Lord Buddha


The word ‘Buddha’ is a title and not a name. It means ‘one who is awake’ in the sense of having ‘woken up to reality’. Buddha, means ‘the enlightened one’. And Gautam Buddha was one of the greatest religious teachers that the world has seen. His teachings expounded in Buddhism, are immensely popular in India ,Thailand ,Burma, China, Japan and other South Eastern Countries. The Buddha was born in 563 B.C. as Siddhartha to Shuddhodana the king of Kapilavastu in Nepal. His mother Mayadevi expired when he was just 7 days old and he was brought up by his stepmother Gautami. Siddhartha was made to lead a very sheltered life as the astrologers had predicted that he would give up worldly pleasures to follow a different path. The King wanted to avoid this at all costs and so did not let him out of the palace.  He hoped that Siddhartha would one day become king. The royal family belonged to the Gautama Gothra of the Sakya clan of the solar race. Their kingdom Kapilvastu was between the Nepalese foothills and the river Raptu. The Shakayas were priestly-warriors, wealthy knights and landowners.

When Siddhartha had grown into an intelligent young man, he ventured out of his palace one day, and chanced on a few sights that changed the course of his life. During one of his few excursions, Siddhartha saw four things, which opened his eyes towards the harsh realities of life. He saw an old man suffering from the frailties of age, a sick man suffering from disease, a beggar suffering from hunger and he saw a dead body. All these events affected him immensely and Siddhartha finally came to the conclusion that nothing is permanent in life. The infirmities of old age, the pangs of hunger, the pain of sickness and end of life brought sufferings that he had never experienced. All these events in his life forced him to search for truth that eventually changed his life.This made Siddhartha very sad and he started to rethink his life and began to try to fathom the reason of existence. Seeing him so thoughtful, his father decided to get him married and get his mind off such serious topics.  He was married to a beautiful princess called Yashodhara, who soon gave birth to a son whom they called Rahul.


Despite this, Siddhartha found no happiness in materialistic pleasures and so left the palace in search of salvation – ‘ Moksh’. He was only 29 years old. He roamed the country, meeting various sadhus and saints in his search for inner peace. He lived the life of a hermit and underwent rigorous ‘ tapasya’ to achieve his purpose, but still could not understand the meaning of or reason for life and death.

Finally, one day he was very tired and so sat under the shade of a tree. He shut his eyes and was blessed with a divine light. This was the turning point, as he realized the truth is within every human being. The search outside was pointless. The tree under which he meditated came to be known as the ‘Bodhi Tree’, the tree of wisdom. And the place where this happened is still known as Bodh Gaya, now in north eastern part of India. It is believed that he attained nirvana on the day of the full moon in the month of Vaishakha, or Vesakha. It became a great Holy Day for the Buddhists. It was also on this day Buddha gave his first sermon at Sarnath, also in the North Eastern India.
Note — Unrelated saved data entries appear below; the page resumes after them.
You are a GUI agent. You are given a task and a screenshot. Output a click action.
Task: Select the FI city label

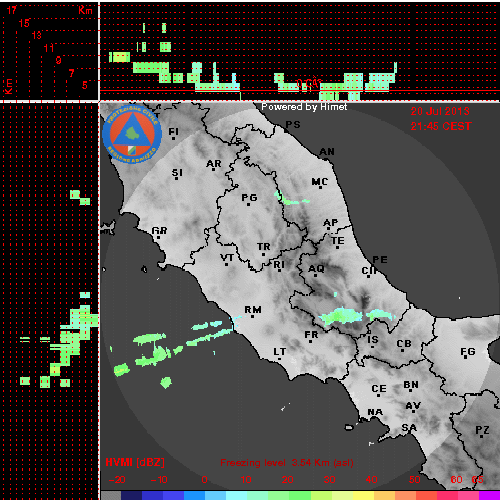(174, 131)
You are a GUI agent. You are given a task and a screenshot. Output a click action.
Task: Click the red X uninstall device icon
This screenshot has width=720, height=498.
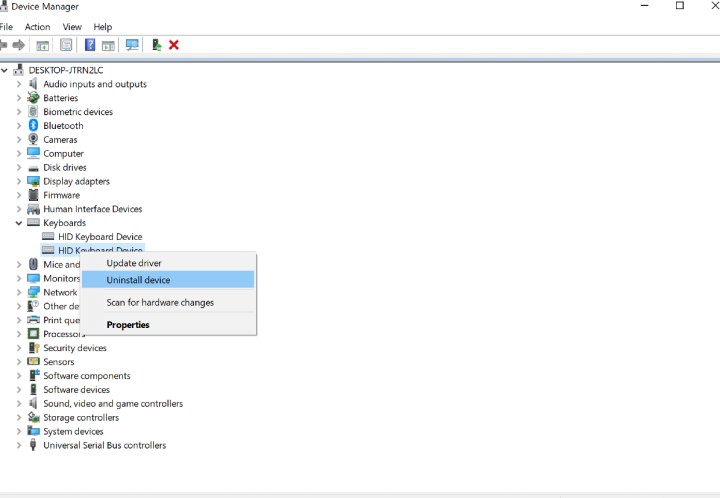pos(174,45)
This is why the Buddhists rotate the prayer wheels in the belief the prayers written on the wheels get dispersed on this day. The day when Prince Siddhartha became Gautam Buddha and again the day when he gave his first sermon at Sarnath.

Soon after his enlightenment the Buddha preached to a small group of the curious and those who heard his words became his disciples. From then on the Buddha devoted the rest of his life to teaching those who sought his advice, his compassion, his wisdom. The growth in the number of his disciples led to his establishment of the Sangha, the Buddhist monastic order. It was his disciples who passed along his teachings, by word of mouth, from generation to generation. Not until some considerable time after his death, were the words of the Buddha recorded in written form.Finally Buddha liberated himself from the cycle of rebirth and achieved mahaparinirvana, also on the auspices of Vesak.

For 45 years, Buddha spread his message of a spiritual life. He did not believe in rituals but pointed to an Eightfold path towards salvation – that of right speech, understanding, determination, deeds, efforts, awareness, thinking and living.  According to Buddhism, by following this path one could overcome desires, which were the root cause of grief and misery.

The Buddha died in 483 BC at the ripe age of 80 years, after successfully spreading his message to the world. Buddhism still lives and has a strong following in various Asian countries.

Gautam Buddha established a new religion, which had no sects, classes or castes, that teaches the principle “Live and let live”. It was Gautam Buddha, who taught Hindus of non-violence and eating vegetarian food. Hindus honored Gautam Buddha and bestowed on him the title of 9th incarnation of Vishnu.

The Three Buddhist Precepts

Buddham Sharanam Gacchami

Buddha is a state of no mind, no prana or life force. In that state surrender dawns on you.

Dhammam Sharanam Gacchami

Dharma is an internal practice—an eight-fold path that adherents tread.

Sangham Sharanam Gacchami

This is spiritual brotherhood. In a no-mind state, religions can’t exist.